14. The pharmaceutical formulation of claims 1 and 5, wherein the cannabis extracts could be obtained by, but not limited to, supercritical CO2 extraction, decarboxylation, hydro pressure extraction, volatilization with a heated gas, synthetic and/or biosynthetic reengineering.

15. The pharmaceutical formulation of claim 1 could be mixed using sonication, ultrasonic or micro fluidizer.

16. The pharmaceutical formulation of claim 1 utilizes the addition of sodium salt as in sodium lauryl sulfate or sodium chloride to enhance the nebulization efficiency of the VMN for use with oil base pharmaceuticals such as cannabis extract or hemp oil or combination thereof.

17. The pharmaceutical formulation of claim 1 can vary the percentage and type of lecithin with cannabis extracts in a preferred 1:1 ratio.

18. The pharmaceutical formulation of claim 1 can vary the concentration or purity of the cannabis extract from 0 to 100% and proportionately lowering the alcohol content with increasing purity from 10 to 0%.

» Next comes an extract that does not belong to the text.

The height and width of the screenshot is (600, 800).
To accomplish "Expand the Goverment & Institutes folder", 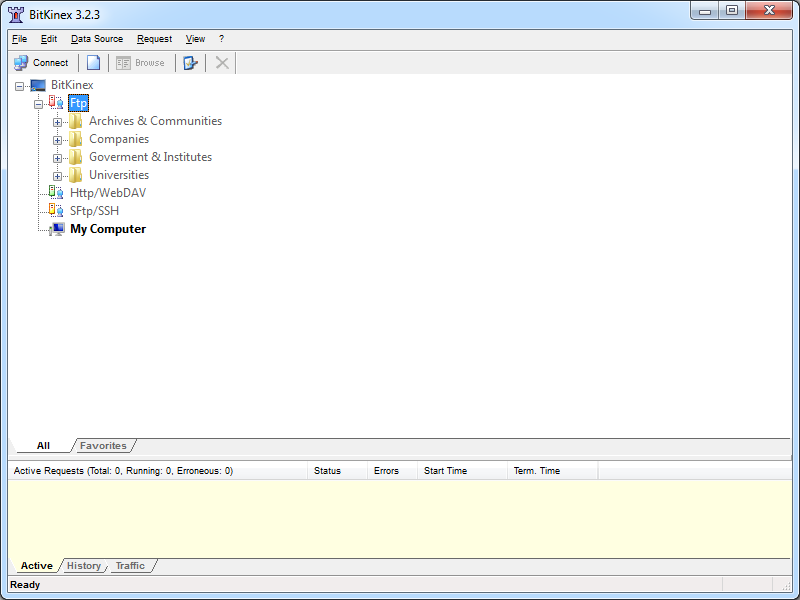I will point(57,158).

19. The pharmaceutical formulation of claim 1 could use hemp oil to dilute concentrated cannabis extract and reduce the alcohol content from 10 to 0%.

20. The pharmaceutical formulation of claim 1 could add 0.001 to 0.003% of benzalkonium chloride as a preservative if it is without alcohol and not in a unit dose format.